**Assignment**
Copy exactly the stretch of lines from the one holding "Task: Open the File menu" through the last line of the data below, inclusive. Leave out pictures.

**Records for processing**

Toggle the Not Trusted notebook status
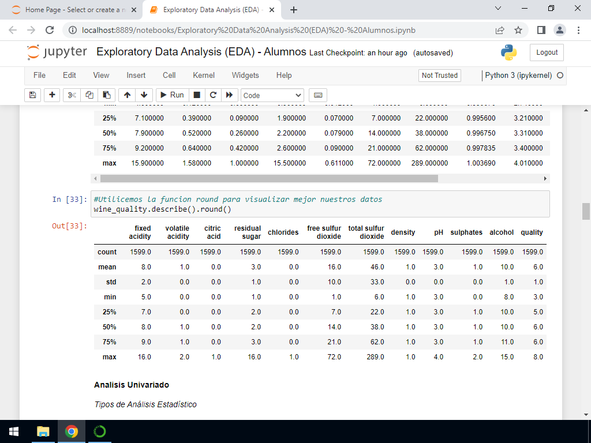 439,76
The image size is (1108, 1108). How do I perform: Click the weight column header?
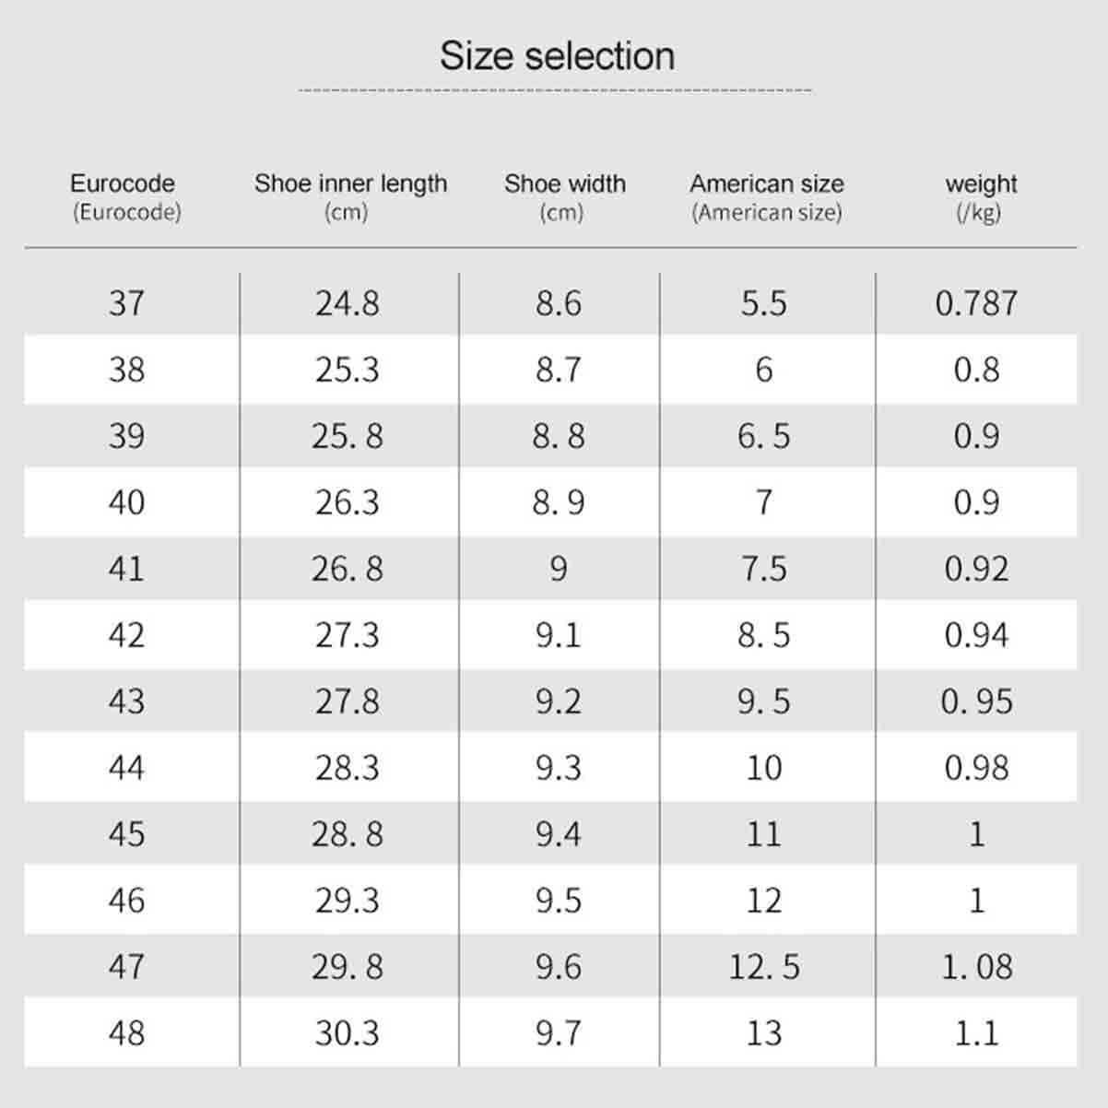[981, 197]
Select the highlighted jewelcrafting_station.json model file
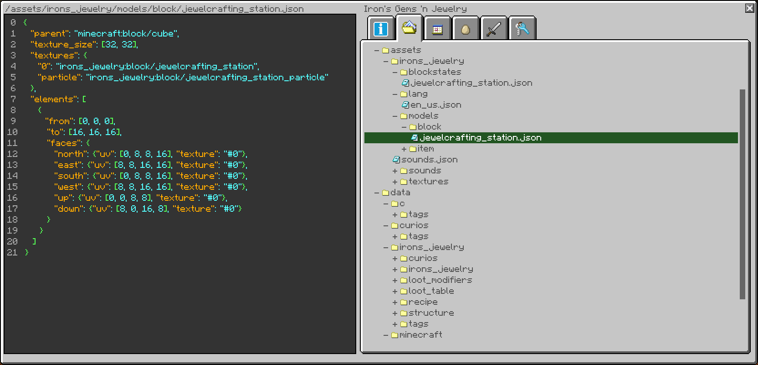 [480, 138]
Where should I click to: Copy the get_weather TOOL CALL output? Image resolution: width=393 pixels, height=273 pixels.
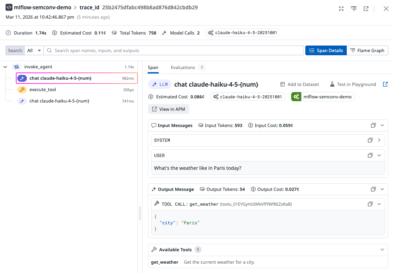pos(370,204)
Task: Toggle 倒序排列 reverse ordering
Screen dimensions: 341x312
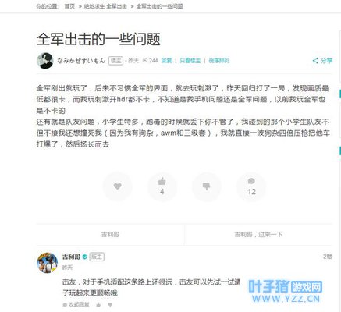Action: coord(219,61)
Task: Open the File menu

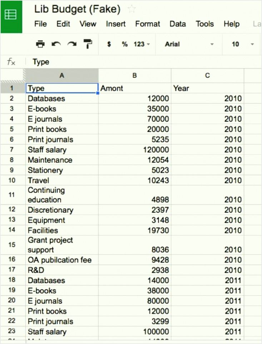Action: (40, 24)
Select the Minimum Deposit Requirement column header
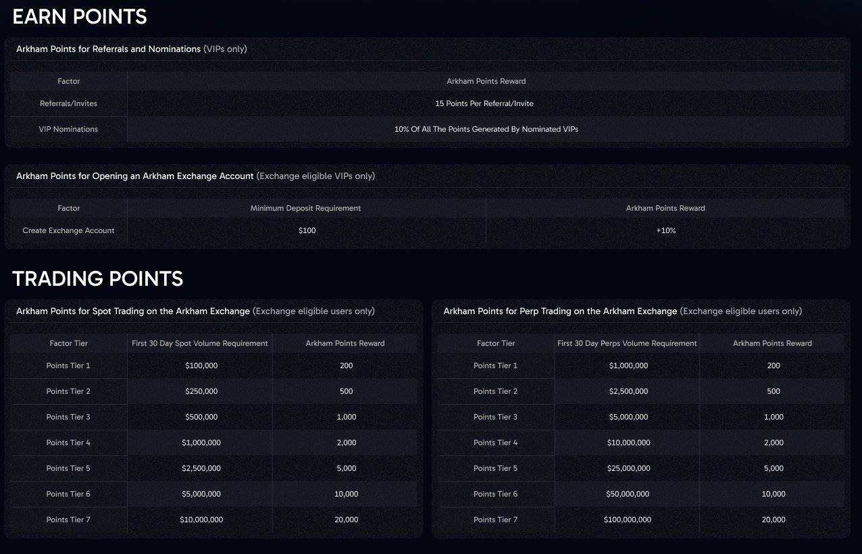The height and width of the screenshot is (554, 862). (x=305, y=208)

**Task answer**
Task: Open the File menu

Action: (40, 24)
Select the Minimum Deposit Requirement column header
The height and width of the screenshot is (554, 862). (x=305, y=208)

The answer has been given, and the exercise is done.